This article reflects the opinion and analysis as well as information collated by AE Research Management Sdn Bhd, and does not constitute an investment advice or recommendation
The pharmaceutical industry is undergoing an impressive transformation, driven by breakthroughs in new modalities, such as antibody drug conjugates (ADCs), RNA interference therapeutics, CAR T-cell therapies and gene therapies.
Among those, viral vector-based gene therapy has received enormous global attention due to its broad applicability and its potential to become a one-time treatment. The first successful gene therapy was approved by the US FDA in 2017 to treat an inherited retinal disorder, followed by 7 other approvals between 2019 and 2023. And there are over 2,000 gene therapies in development including about 161 in various stages of clinical trials today (chart below).
Source: Ajinomoto Inc
Despite the approval of numerous life-changing gene therapies, there exists a sizable gap between development and manufacturing capabilities, a topic not often discussed. In fact, the industry is still in its infancy with limited understanding on virus assembly, lack of efficient production process and the lack of proper analytical tools, which all needs to be resolved before gene therapy can enter commercial scale.
The production of gene therapy and antibody rely on a similar synthesis process, a biochemical-based process that uses cell culture. However, the process is far more complex for gene therapy, partly because viral vectors, which is one of the key components of gene therapy, are produced intracellularly (within the cell) while antibodies are produced extracellularly.
Source: Trends in Biotechnology (Fujifilm)
The current process of creating viral vectors, known as triple transfection, has extremely low yield where only 5%-30% of the viral capsids contain the therapeutic element. The empty and full capsids are similar in size and charge, making the separation process extremely difficult. Besides, cell lysis is needed to extract viral vectors, but it releases large amount of residual cell components, which pose a significant risk as it could trigger immune response in the human body. A combination of multiple factors has made purification far more complicated and costly than that of antibodies.
Lack of Analytics
Unlike antibodies where the product is a major component of the fermentation broth, the contaminant-to-product ratio is 1,000 times less favorable in gene therapy. The greatest challenge today is the lack of high-throughput analytics that could enable in-process control. Some of the commonly used assays are complex, require manual sampling and take days for evaluation, while other methods might take up to months, depending on the provider’s available capacity.
Viral Vector Variability
Viral vectors come in different serotypes, each with different tissue tropism (infects different types of cells). For example, AAV, the most used viral vector, exists in 12 serotypes. Although this has largely expanded the scope of treatment, such diversity complicates process development, especially the purification process which varies not only depending on the serotypes but also vector design, transgene sequence and cell line. As of now, the industry still lacks adequate knowledge and process methods to accommodate all variations. Due to the lack of standardized approach, the current manufacturing is largely manual, labor intensive and often requires highly trained and over-qualified talents to operate the production.

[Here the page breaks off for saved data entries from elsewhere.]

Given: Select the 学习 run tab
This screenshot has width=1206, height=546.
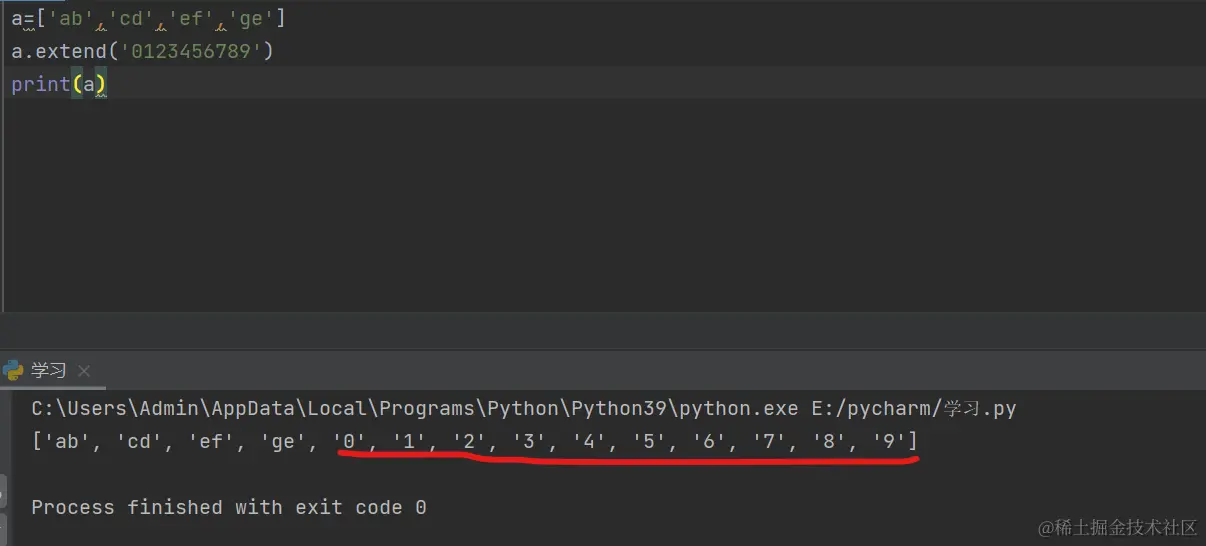Looking at the screenshot, I should tap(48, 370).
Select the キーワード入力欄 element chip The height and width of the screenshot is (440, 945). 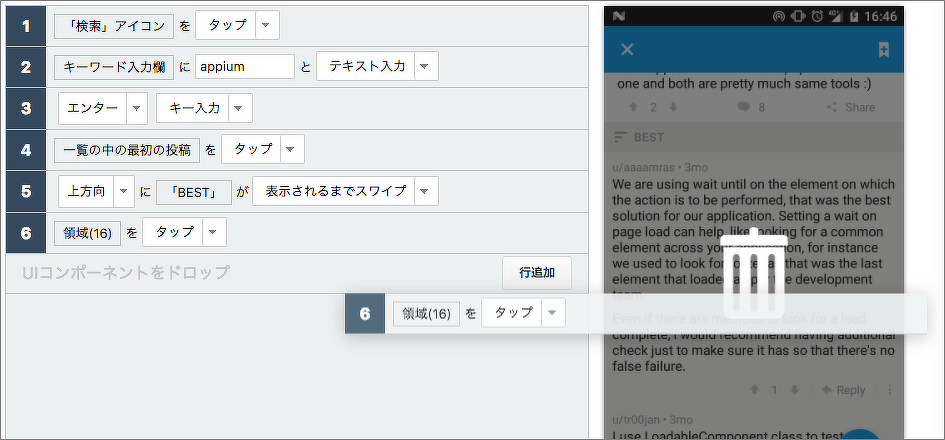click(x=113, y=67)
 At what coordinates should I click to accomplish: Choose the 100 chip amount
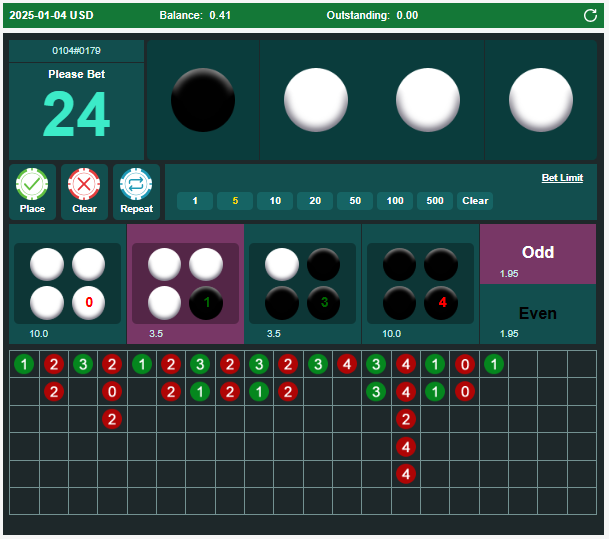pos(395,201)
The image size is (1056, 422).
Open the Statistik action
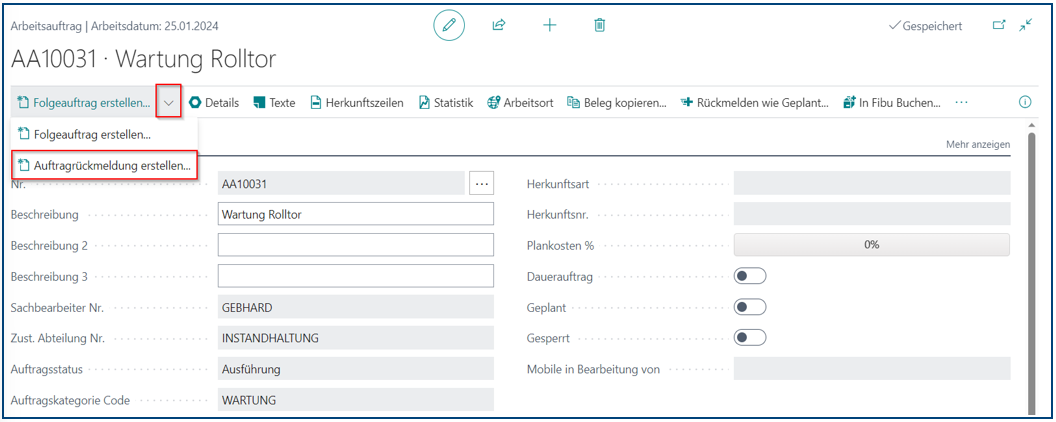tap(445, 102)
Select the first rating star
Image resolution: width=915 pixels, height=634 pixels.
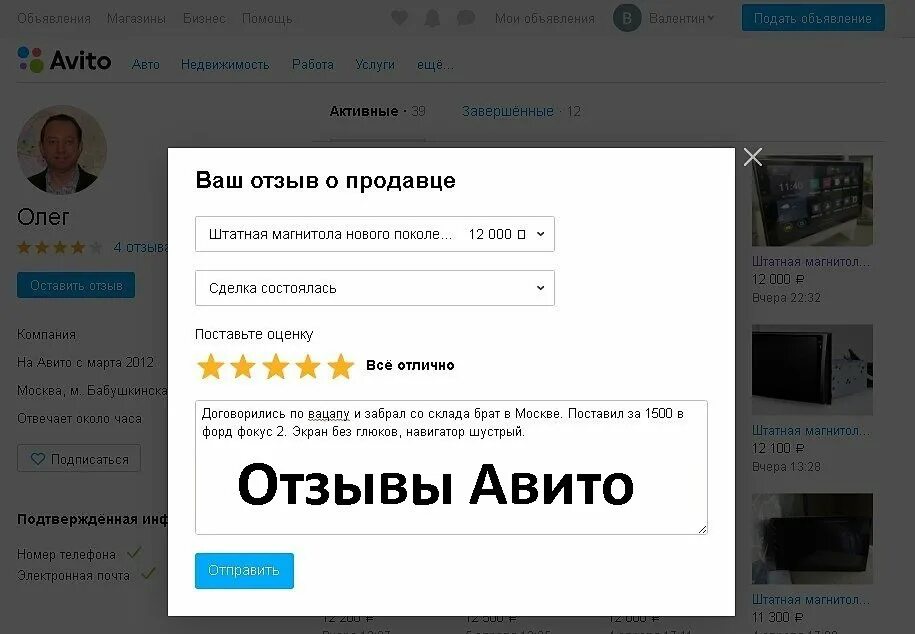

Today, most of the viral vector production are performed by gene therapy developers at a small scale (laboratory scale). Such methods provide sufficient quantities for ultra-rare or tissue-specific diseases such as retinal disorders. However, these processes are not suitable for scale-up, thus making it almost impossible to supply systemic disorders beyond phase 1 trials (e.g Hemophilia, Duchene Muscular Dystrophy).
Since most gene therapy frontrunners are small biotech companies, it becomes more cost-effective and efficient to outsource and to leverage on the expertise of CDMOs. CDMOs have been operating commercial scale production up to 2,000L and have recently succeeded in scaling up to 5,000L. However, it was reported that the current process could only yield 3 doses of DMD treatment per 1,000L batch per month, and 750,000L of capacity is needed to supply 10,000 patients.
Source: Forge Biologics
Pricing and Reimbursement
As more gene therapy products enter the market, their price has raised huge concern among payors and governments. The once a lifetime treatment is priced between $1 million to $4 million, justified by their superior clinical benefits, high development and manufacturing cost, and limited patient population. In the past few years, several gene therapies were withdrawn from the EU market due to pricing conflicts. Going forward, developers will likely move towards larger patient populations to lower the average price, which will eventually place further pressure on the production line.
In conclusion, at this point of time, having the technical knowhows to optimize and streamline gene therapy production becomes far more crucial than expanding production capacity.